Grouping XML Values Based On XML Attributes (XSLT) - xslt

Below are three rows of data (tab separated) that are to be transformed into an XML using XSLT.
Column_1 Column_2 Column_3 Column_4
A B C D
A B A F
C B D C
The Expected output is as below
<firstTag Column_1 ='A' Column_2='B'>
<secondTag Column_3='C' Column_4='D'/>
<secondTag Column_3='A' Column_4='F'/>
</firstTag>
<firstTag Column_1 ='C' Column_2='B'>
<secondTag Column_3='D' Column_4='C'/>
</firstTag>
How would one be able to group these rows based on one or more attribute values (Column_1 and Column_2) using XSLT

You can use unparsed-text or (in XSLT 3 supported since 2017 by Saxon 9.8 and later) unparsed-text-lines to process non-XML text files like the one you seem to have, then you have the tokenize function plus the xsl:analyze-string element or in XSLT 3 the analyze-string function to process and structure your tab delimited data into something you can feed to xsl:for-each-group, i.e. some XML or some mixture of arrays and sequences of string in XSLT 3.

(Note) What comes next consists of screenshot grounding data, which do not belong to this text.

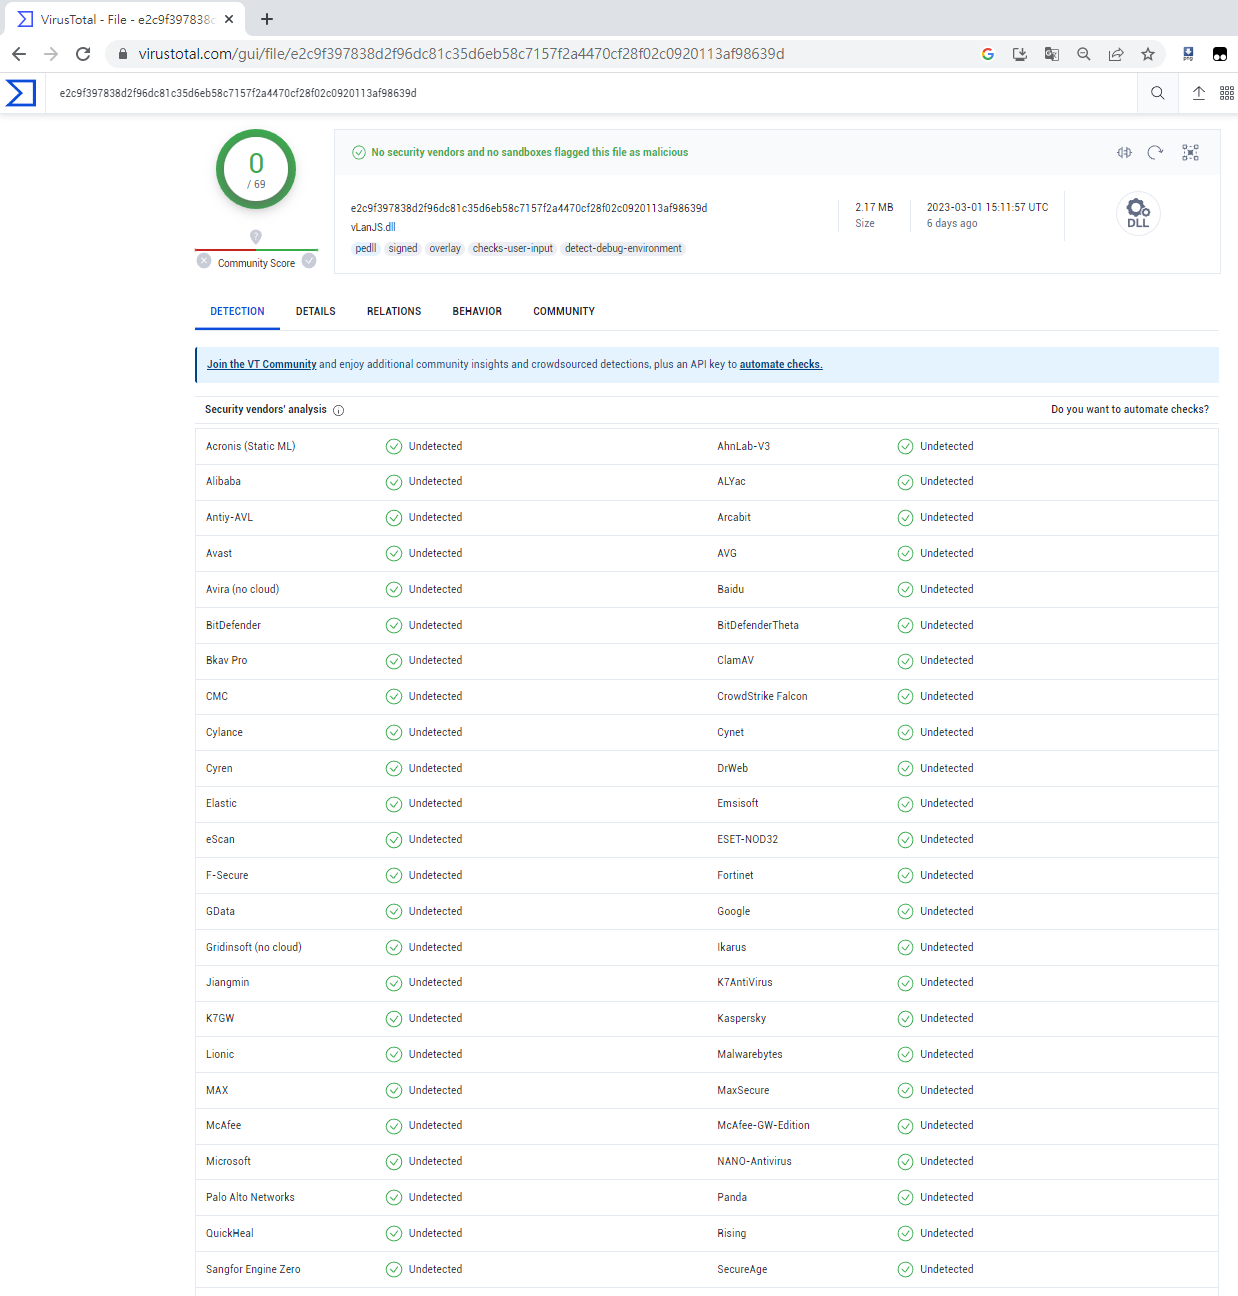Click the info icon beside Security vendors' analysis
This screenshot has height=1296, width=1238.
point(338,410)
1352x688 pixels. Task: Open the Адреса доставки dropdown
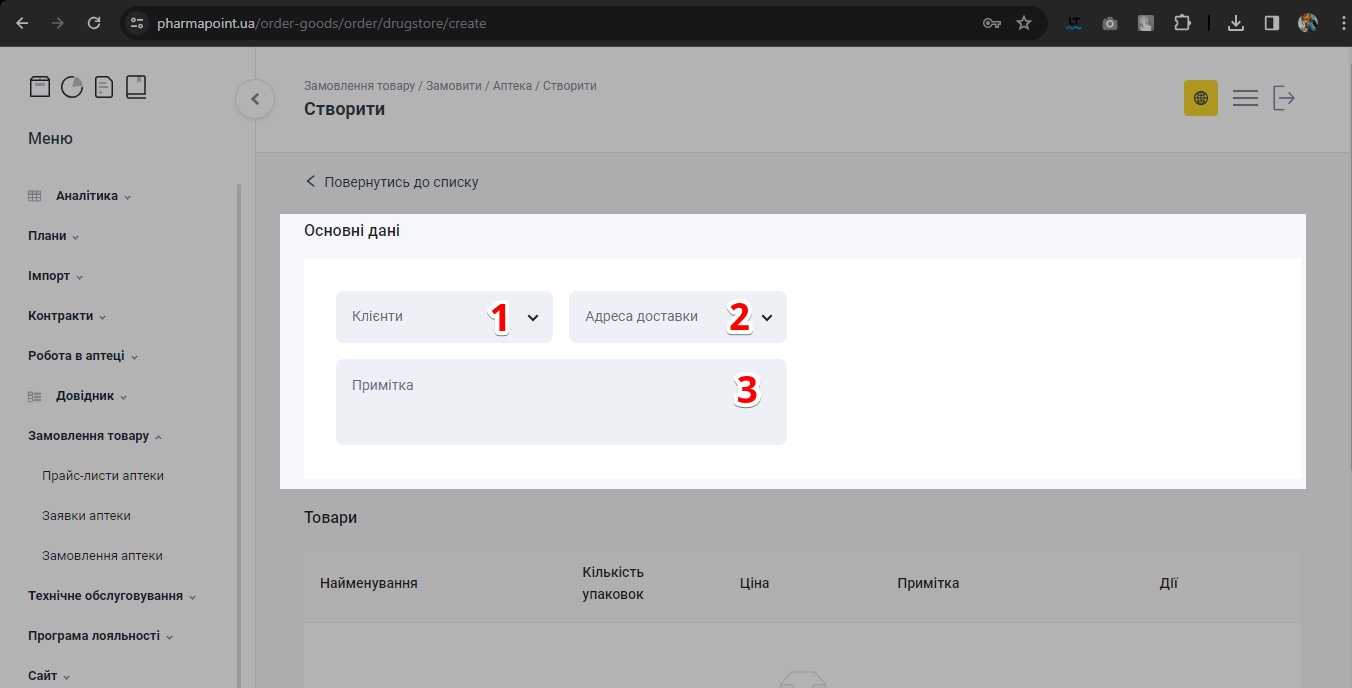click(677, 317)
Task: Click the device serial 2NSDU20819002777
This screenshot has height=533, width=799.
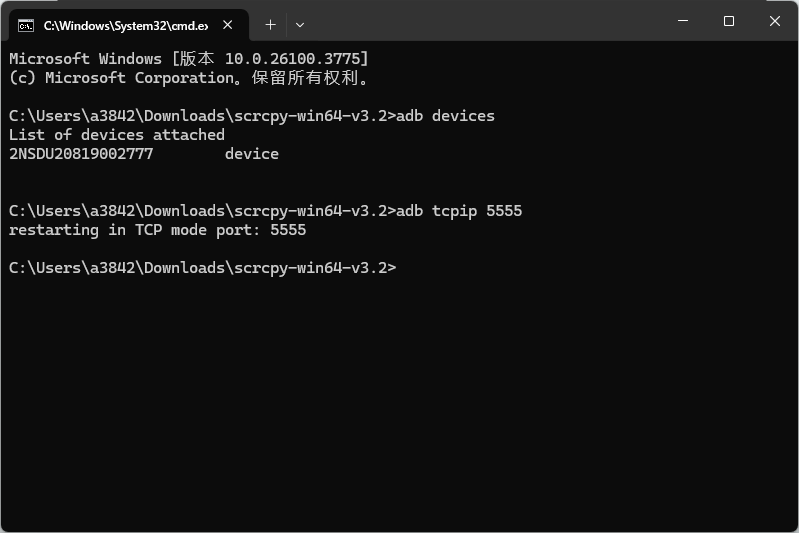Action: point(81,154)
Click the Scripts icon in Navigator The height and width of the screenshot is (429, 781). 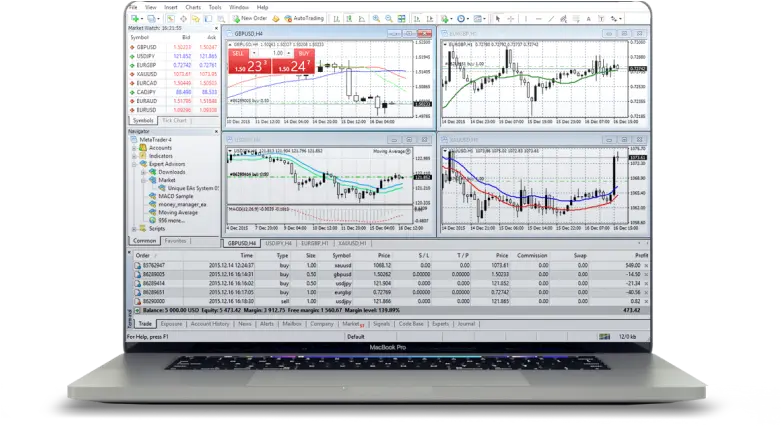(145, 228)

Grouping in XSLT 2 and 3 is covered in https://stackoverflow.com/tags/xslt-grouping/info.
Here is an example using XSLT 3 and for-each-group over a grouping population that is a sequence of arrays of strings:
<?xml version="1.0" encoding="UTF-8"?>
<xsl:stylesheet xmlns:xsl="http://www.w3.org/1999/XSL/Transform"
xmlns:xs="http://www.w3.org/2001/XMLSchema"
xmlns:math="http://www.w3.org/2005/xpath-functions/math"
xmlns:map="http://www.w3.org/2005/xpath-functions/map"
xmlns:array="http://www.w3.org/2005/xpath-functions/array"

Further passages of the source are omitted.